* **TEXT**:
........

Main Website
Web Scraping
Web Scraping
Updated on
June 28, 2024

Proxy in Selenium: 3 Setup Methods Explained 

Selenium is a powerful tool for web scraping and automated web testing. However, one of the main challenges web scrapers face is dealing with issues such as IP blocking, anti-scraping measures, and geo-restrictions. These obstacles can significantly slow down your workflow and impact your end products or services.

This is where using Selenium proxies becomes invaluable. Selenium proxies means using proxy services along with Selenium. Proxies enable IP masking, allowing you to scrape dynamic data stealthily by automating interactions that require page reloads. Proxies also help bypass geo-restrictions, rotate IP addresses to circumvent rate limits, and simulate multiple users for testing scenarios. Additionally, managing cookies and interacting with iFrames becomes seamless with proxy integration in Selenium.

In this article, we will discuss how to use a single proxy, a list of proxies, and a rotating proxy in your Selenium scripts. To cover a broad range of usage, we will provide examples in three different programming languages, ensuring you know how to use Selenium effectively with each language.

Prerequisites

The following are the prerequisites needed for all three of these methods.

  • Python and pip - Install Python and its package installer from the official website.
  • Java JDK - make sure to have Java JDK installed from the official Java Website.
  • .NET SDK - Install the .NET SDK from the Microsoft .NET website.
  • Selenium -  Install the Selenium package. For Python, use pip (pip install selenium). For Java, include Selenium in your project using Maven or Gradle. For C#, use the NuGet package manager (dotnet add package Selenium.WebDriver).
  • WebDriver Setup - Download and set up the WebDriver for the browser you intend to use (e.g., ChromeDriver for Chrome, GeckoDriver for Firefox).

For this article, we'll be using Chrome, so the code examples will be using Chrome WebDriver.

Proxy server information

When using authenticated proxies, it is essential to have the following proxy server details.

  • Proxy Server Address: The IP address or hostname of the proxy server.
  • Port: The port number on which the proxy server is listening.
  • Authentication: If the proxy server requires authentication, you will need the username and password.

When you sign up with Webshare.io, you will receive access to 10 free proxy servers, and you can also request access to rotating proxies.

Method 1: Using Python

In our first example, we will show you how to use a single HTTP/HTTPS proxy in Selenium. Using a single proxy with Python is very straightforward. A single HTTP proxy is typically sufficient for basic scraping and testing activities where you do not need to frequently switch IP addresses or handle extensive anti-scraping measures. Let's see how this works.


from selenium import webdriver
from selenium.webdriver.chrome.service import Service as ChromeService
from webdriver_manager.chrome import ChromeDriverManager
from selenium.webdriver.chrome.options import Options
from selenium.webdriver.common.by import By

# Proxy details
proxy_host = "proxy_ip"
proxy_port = "port"
proxy_user = "username"
proxy_pass = "password"

# Define custom options for the Selenium driver
options = Options()
proxy_server_url = f"http://{proxy_user}:{proxy_pass}@{proxy_host}:{proxy_port}"
options.add_argument(f'--proxy-server={proxy_server_url}')

........

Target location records
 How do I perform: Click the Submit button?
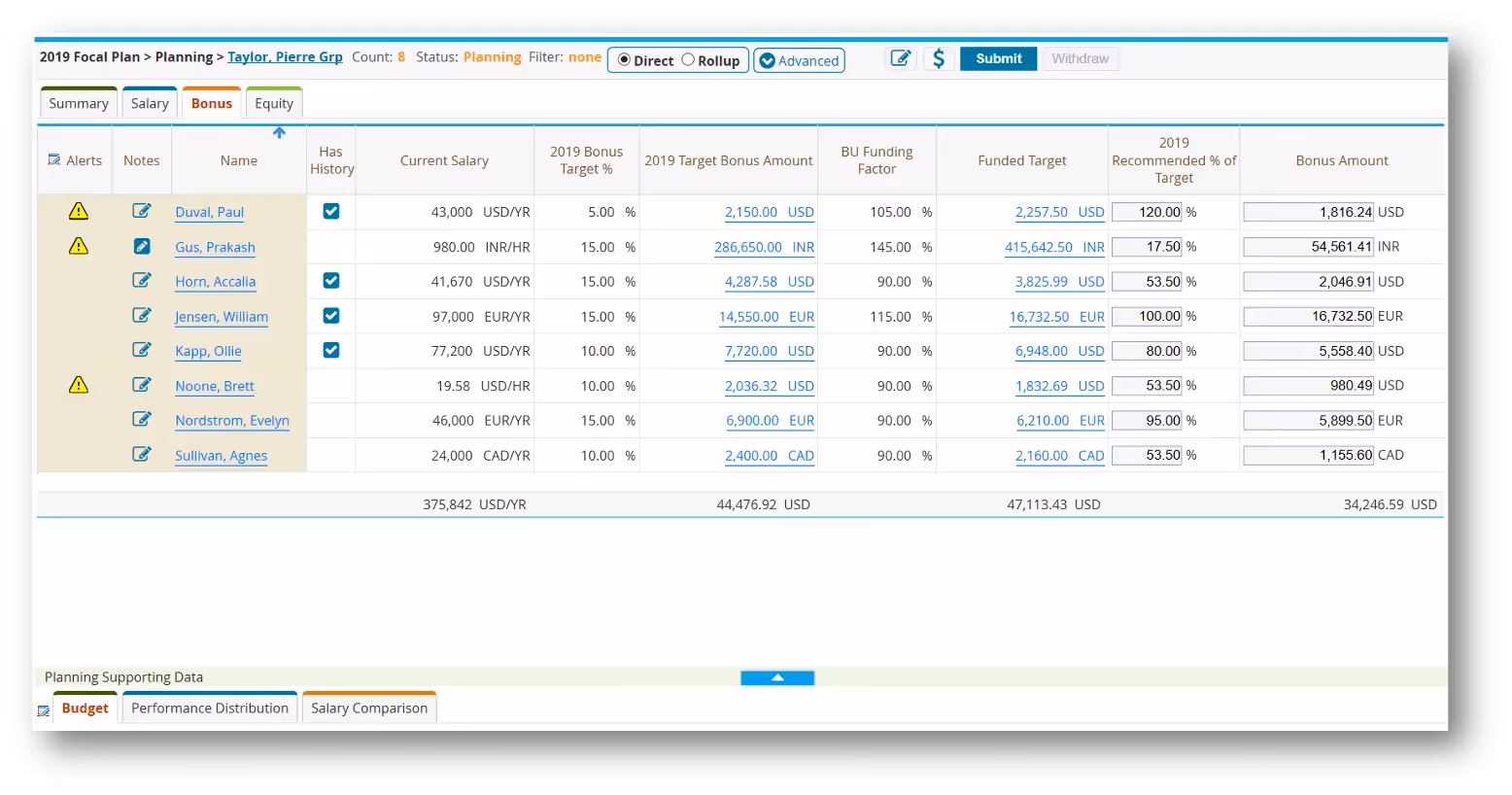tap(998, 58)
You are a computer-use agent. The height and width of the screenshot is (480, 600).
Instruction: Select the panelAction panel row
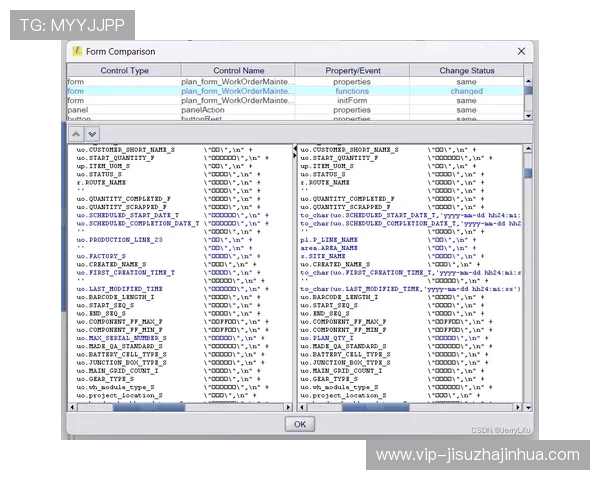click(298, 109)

........

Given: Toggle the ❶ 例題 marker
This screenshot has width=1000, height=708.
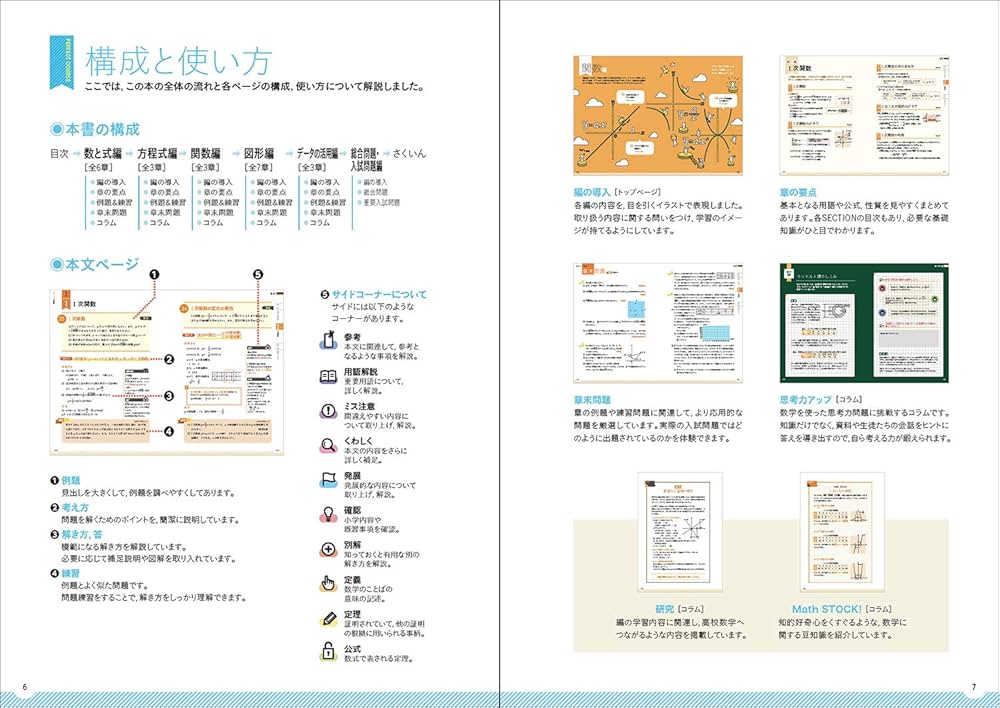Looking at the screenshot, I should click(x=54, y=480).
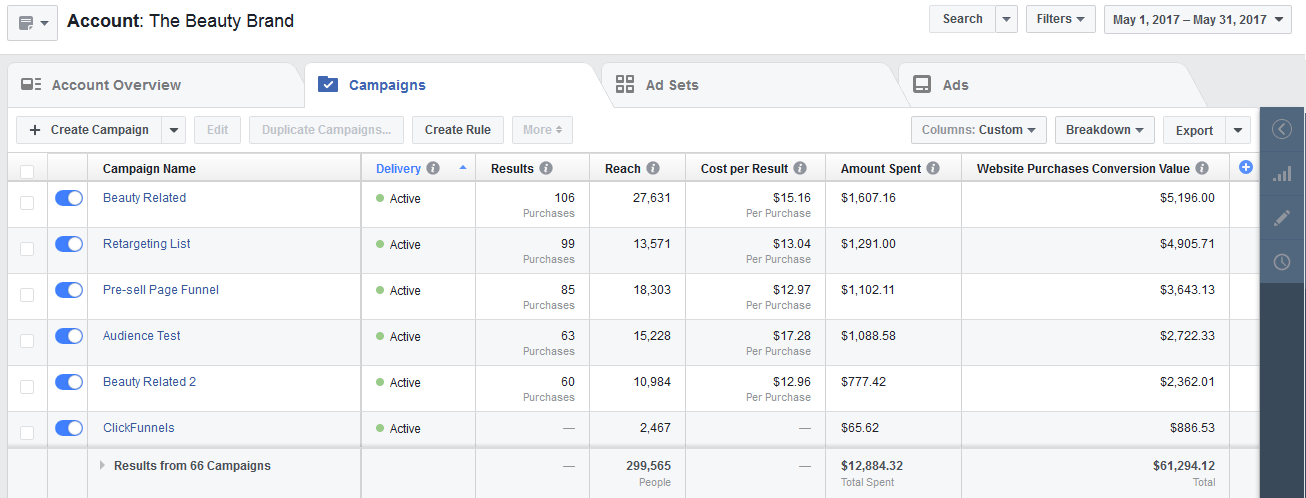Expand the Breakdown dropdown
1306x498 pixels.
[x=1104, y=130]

........

* **WHAT TO PRODUCE**: Can you write out the Selenium proxy guide word for word, everything from "This is where" down to "with each language."? Rely on the Selenium proxy guide alone.

* **RESPONSE FOR THIS EXERCISE**:
This is where using Selenium proxies becomes invaluable. Selenium proxies means using proxy services along with Selenium. Proxies enable IP masking, allowing you to scrape dynamic data stealthily by automating interactions that require page reloads. Proxies also help bypass geo-restrictions, rotate IP addresses to circumvent rate limits, and simulate multiple users for testing scenarios. Additionally, managing cookies and interacting with iFrames becomes seamless with proxy integration in Selenium.

In this article, we will discuss how to use a single proxy, a list of proxies, and a rotating proxy in your Selenium scripts. To cover a broad range of usage, we will provide examples in three different programming languages, ensuring you know how to use Selenium effectively with each language.